Program to check whether parentheses are balanced or not in Python

Checking whether parentheses are balanced is a fundamental programming problem. A string has balanced parentheses if every opening parenthesis ( has a corresponding closing parenthesis ) and they appear in the correct order.

So, if the input is like s = "(()())(())", then the output will be True because all parentheses are properly matched.

Algorithm Approach

To solve this problem, we will follow these steps ?

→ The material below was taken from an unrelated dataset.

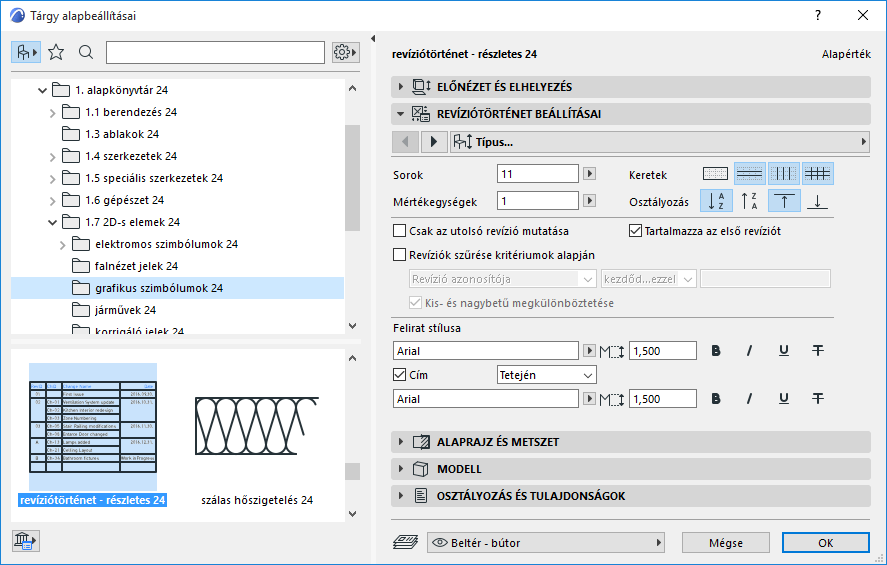The width and height of the screenshot is (887, 565).
Task: Click the Sorok value input field
Action: [538, 173]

• Initialize a counter open_count to track open parentheses
• For each character in the string:
  • If it's '(', increment the counter
  • If it's ')', decrement the counter
  • If counter becomes negative, return False (more closing than opening)
• Return True if counter equals zero (all parentheses matched)

Example

def is_balanced(s):
    open_count = 0
    
    for char in s:
        if char == '(':
            open_count += 1
        elif char == ')':
            open_count -= 1
            # More closing parentheses than opening
            if open_count < 0:
                return False
    
    # All parentheses matched if count is zero
    return open_count == 0

# Test cases
test_strings = ["(()())(())", "(()", "())", "()()", ""]

for s in test_strings:
    result = is_balanced(s)
    print(f"'{s}' is balanced: {result}")

'(()())(())' is balanced: True
'(()' is balanced: False
'())' is balanced: False
'()()' is balanced: True
'' is balanced: True

Using Stack Approach

An alternative approach uses a stack data structure to track opening parentheses ?

def is_balanced_stack(s):
    stack = []
    
    for char in s:
        if char == '(':
            stack.append(char)
        elif char == ')':
            if not stack:
                return False  # No matching opening parenthesis
            stack.pop()
    
    return len(stack) == 0  # Stack should be empty

# Test the stack approach
test_string = "(()())(())"
result = is_balanced_stack(test_string)
print(f"'{test_string}' is balanced: {result}")

'(()())(())' is balanced: True

Comparison

Conclusion

The counter method is more efficient for simple parentheses checking with O(1) space complexity. Use the stack approach when dealing with multiple types of brackets like [], {}, and ().